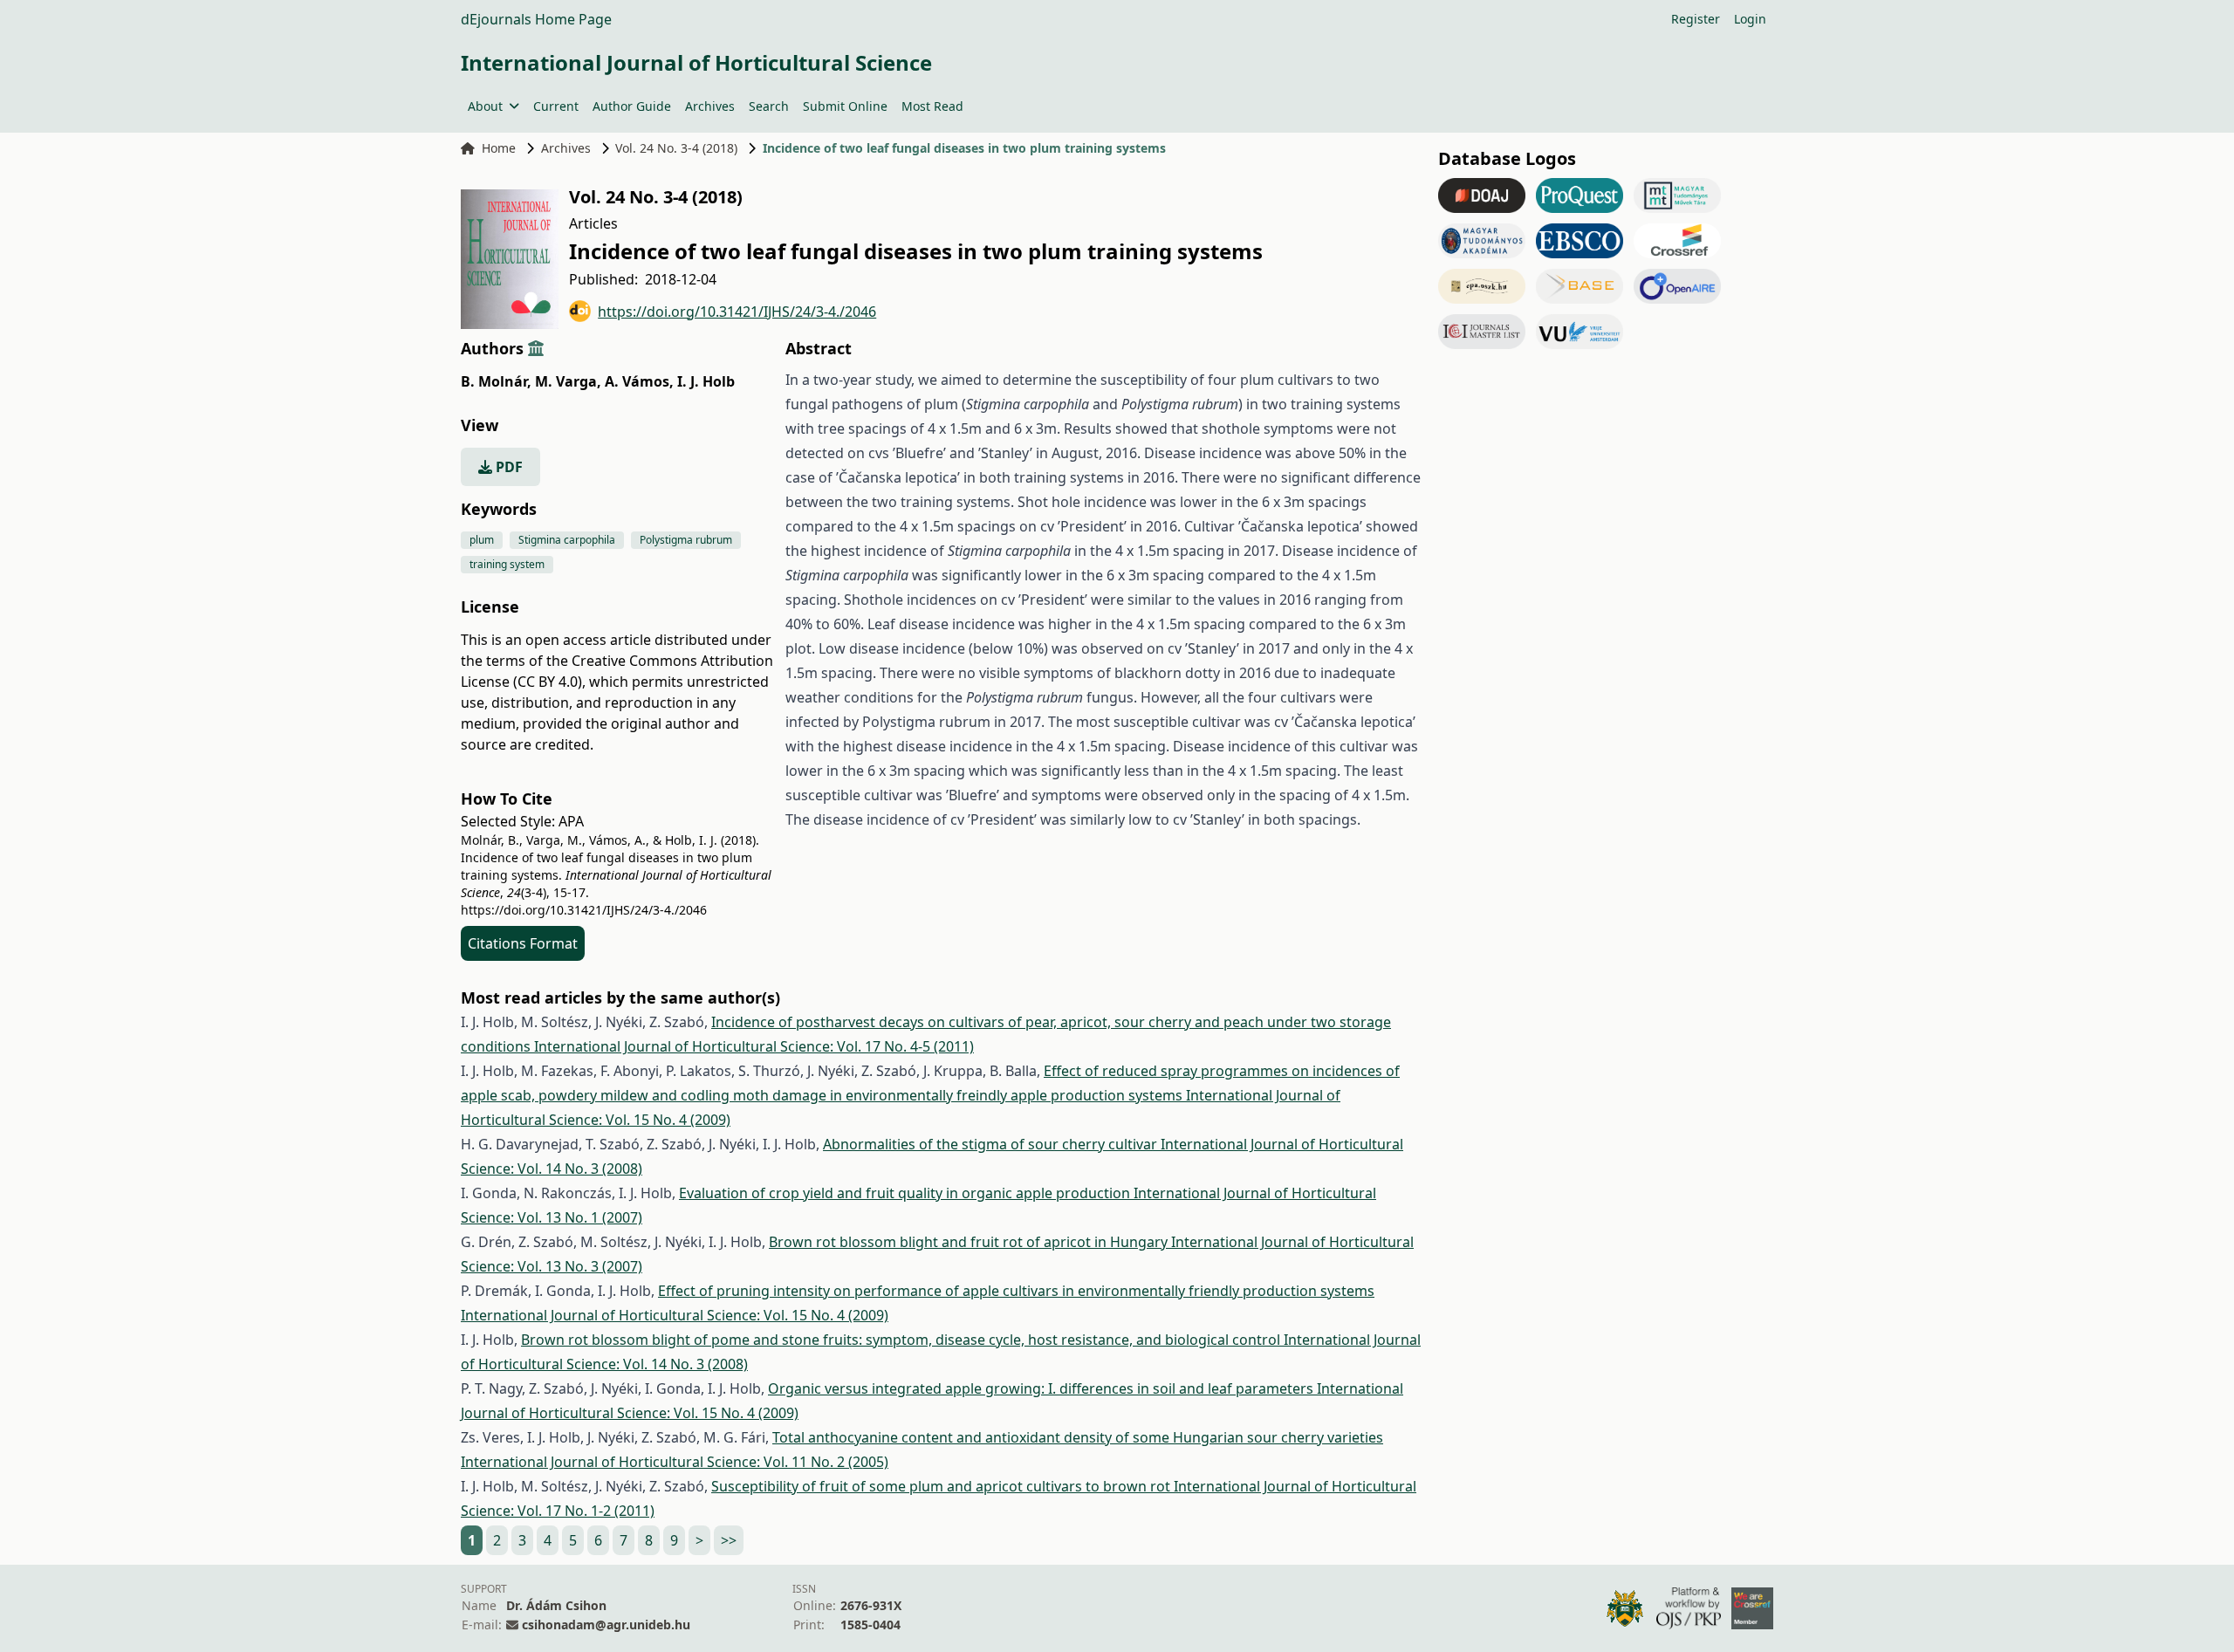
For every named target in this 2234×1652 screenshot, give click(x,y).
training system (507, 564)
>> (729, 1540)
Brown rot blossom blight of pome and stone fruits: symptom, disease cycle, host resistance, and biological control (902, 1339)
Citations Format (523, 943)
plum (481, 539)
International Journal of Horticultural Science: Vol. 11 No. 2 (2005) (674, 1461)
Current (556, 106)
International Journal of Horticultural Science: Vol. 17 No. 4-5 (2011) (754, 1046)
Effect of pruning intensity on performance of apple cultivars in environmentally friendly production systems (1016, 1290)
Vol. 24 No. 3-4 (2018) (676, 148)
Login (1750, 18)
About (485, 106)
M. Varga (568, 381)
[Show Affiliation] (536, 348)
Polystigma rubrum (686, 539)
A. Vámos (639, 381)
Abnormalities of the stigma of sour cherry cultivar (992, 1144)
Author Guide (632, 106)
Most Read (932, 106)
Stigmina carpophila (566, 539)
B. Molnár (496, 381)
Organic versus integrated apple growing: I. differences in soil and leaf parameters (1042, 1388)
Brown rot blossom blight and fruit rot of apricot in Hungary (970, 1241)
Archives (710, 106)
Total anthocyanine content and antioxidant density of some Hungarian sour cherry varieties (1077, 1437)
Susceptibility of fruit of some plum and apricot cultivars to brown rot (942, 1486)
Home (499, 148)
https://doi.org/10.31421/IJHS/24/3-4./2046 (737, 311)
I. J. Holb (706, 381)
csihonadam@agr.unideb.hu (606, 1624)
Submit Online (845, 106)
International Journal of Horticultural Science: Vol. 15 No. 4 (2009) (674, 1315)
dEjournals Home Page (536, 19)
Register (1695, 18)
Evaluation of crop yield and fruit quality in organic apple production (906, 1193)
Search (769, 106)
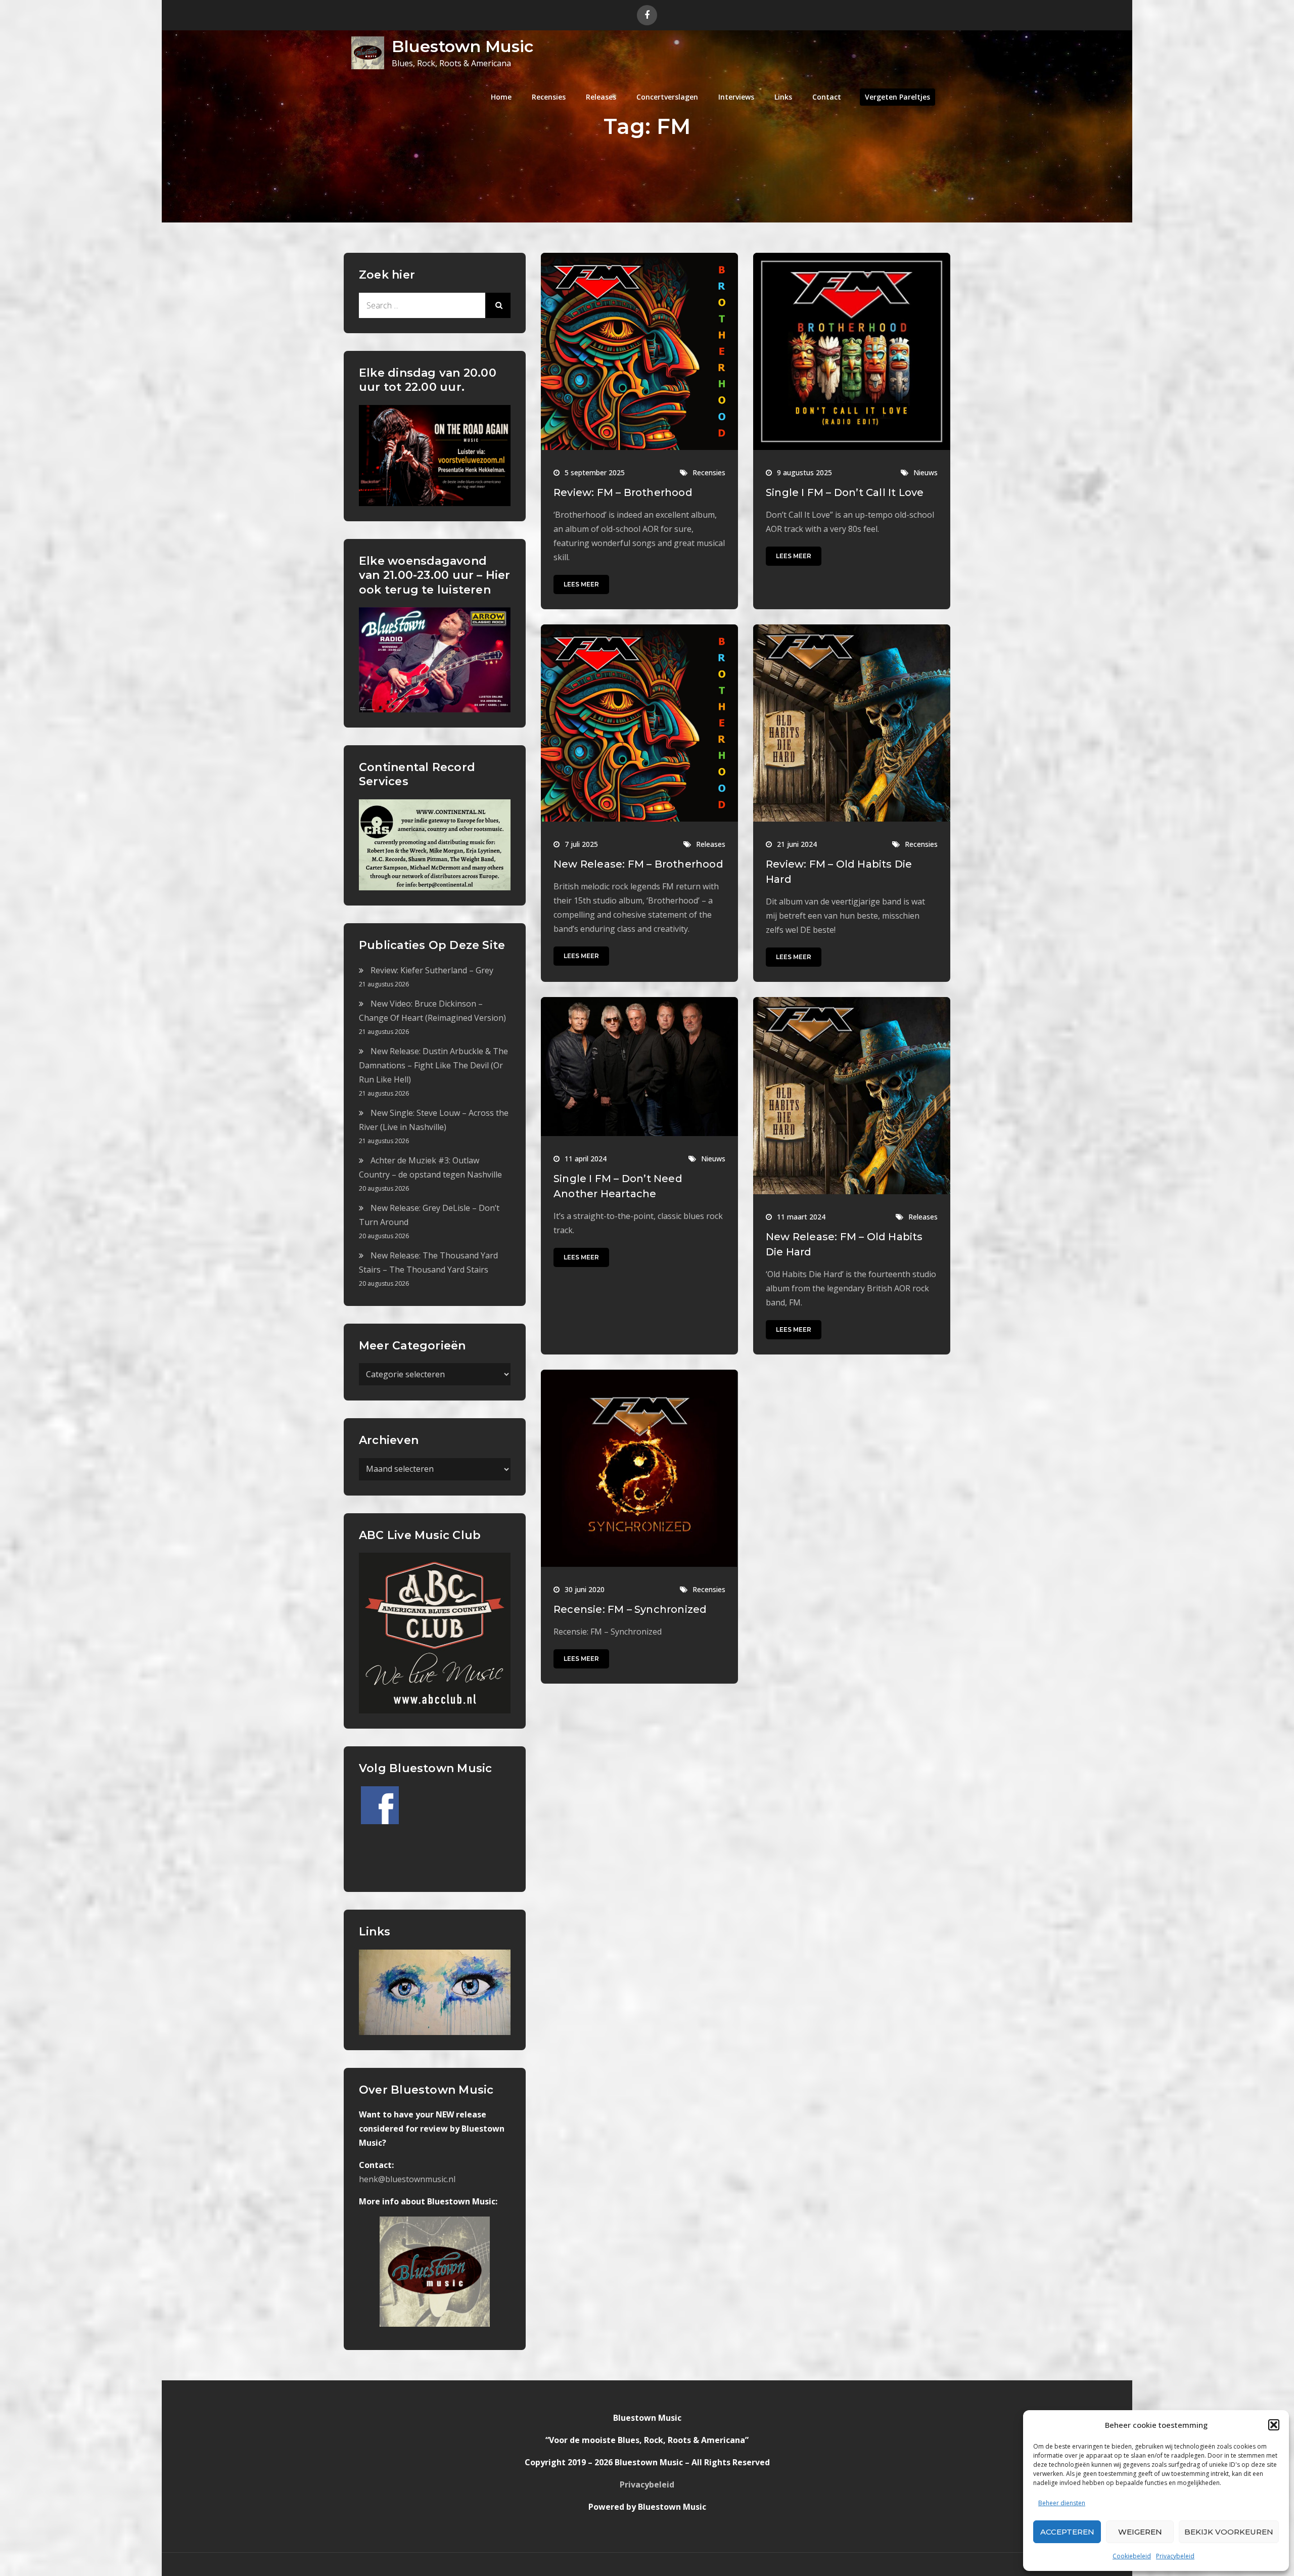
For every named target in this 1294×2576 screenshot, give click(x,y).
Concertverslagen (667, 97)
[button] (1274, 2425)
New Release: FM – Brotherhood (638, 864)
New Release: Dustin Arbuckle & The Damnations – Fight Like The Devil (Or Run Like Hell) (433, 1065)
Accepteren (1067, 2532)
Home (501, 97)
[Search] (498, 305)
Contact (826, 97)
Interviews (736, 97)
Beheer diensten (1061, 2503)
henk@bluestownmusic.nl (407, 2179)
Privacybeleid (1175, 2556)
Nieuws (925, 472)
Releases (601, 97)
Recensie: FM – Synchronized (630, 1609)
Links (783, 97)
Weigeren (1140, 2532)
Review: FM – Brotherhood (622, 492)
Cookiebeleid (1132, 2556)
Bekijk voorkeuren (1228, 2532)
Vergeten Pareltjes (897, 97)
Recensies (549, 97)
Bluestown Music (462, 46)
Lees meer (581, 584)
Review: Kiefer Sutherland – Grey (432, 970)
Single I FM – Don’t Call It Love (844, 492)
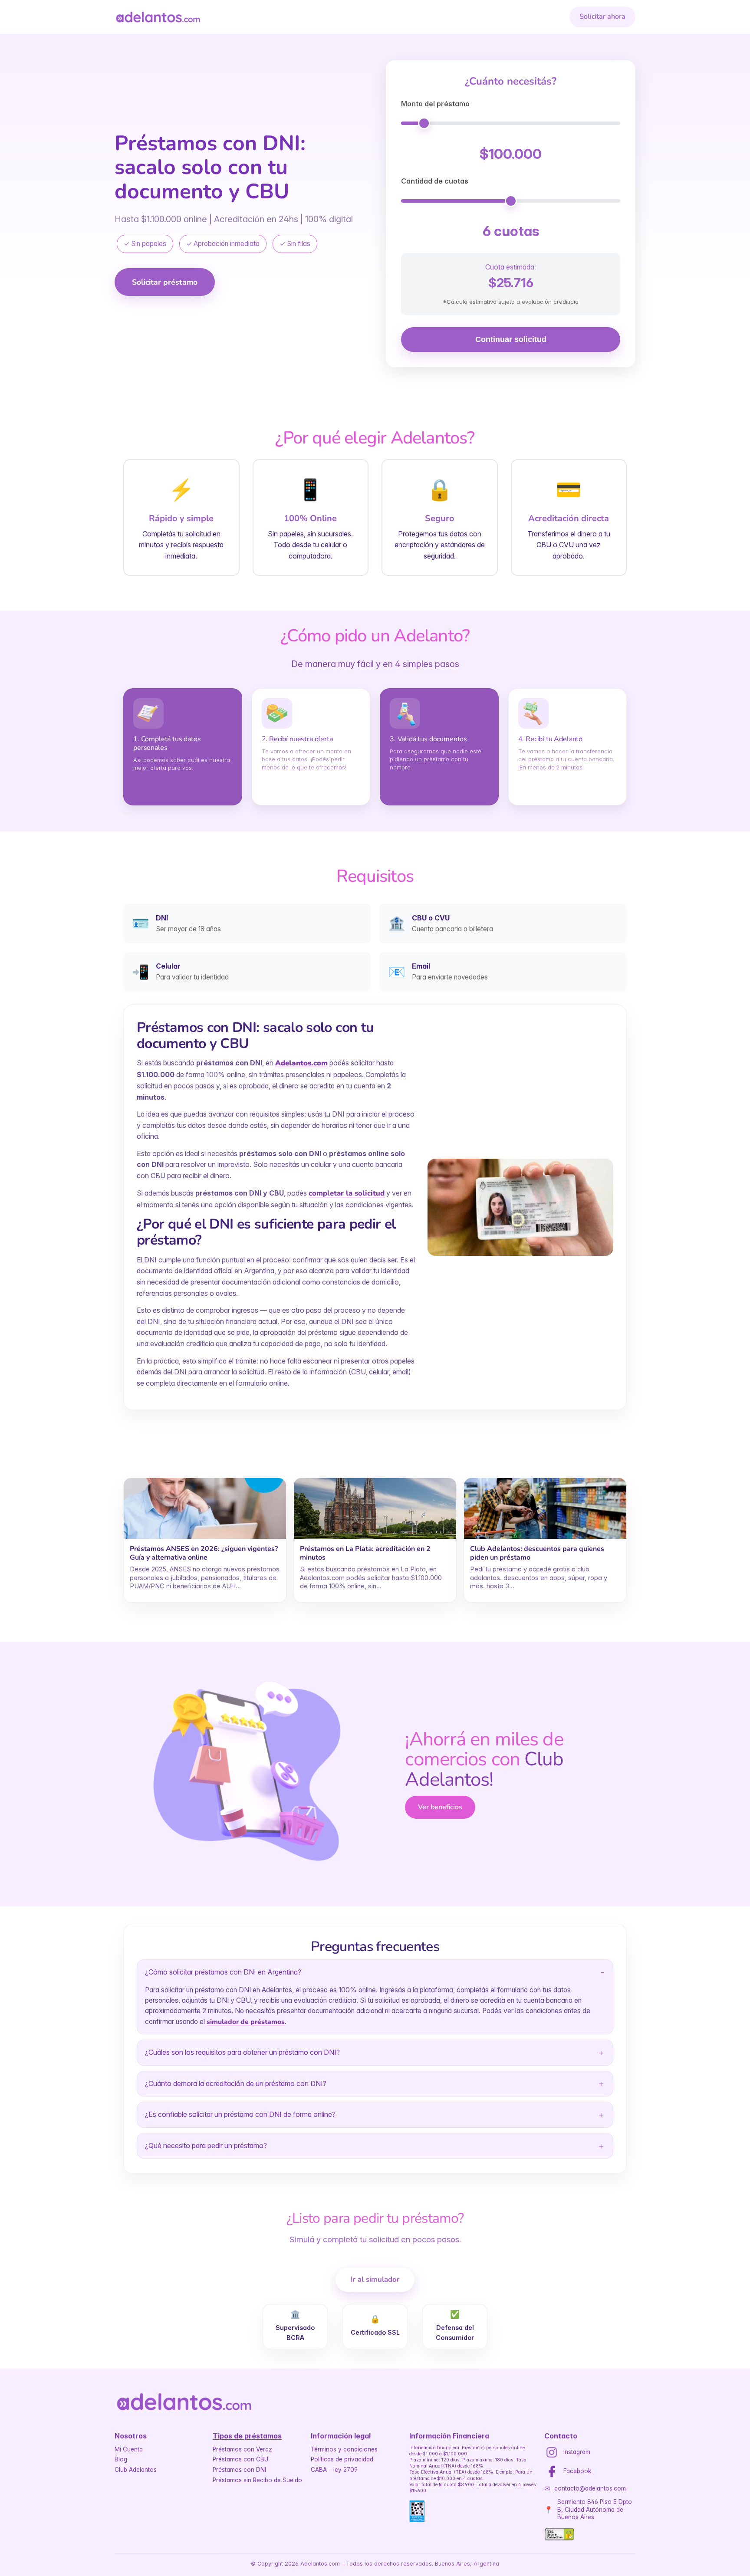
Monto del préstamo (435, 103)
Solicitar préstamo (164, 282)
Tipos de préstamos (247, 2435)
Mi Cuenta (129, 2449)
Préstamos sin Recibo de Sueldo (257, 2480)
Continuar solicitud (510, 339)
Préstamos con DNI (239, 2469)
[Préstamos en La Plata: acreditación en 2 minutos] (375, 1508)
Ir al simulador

Problem requirements: In the records above, find each line with the word "Brotherhood" and copy it.

Your response:
New Release: FM – Brotherhood (638, 864)
Review: FM – Brotherhood (622, 492)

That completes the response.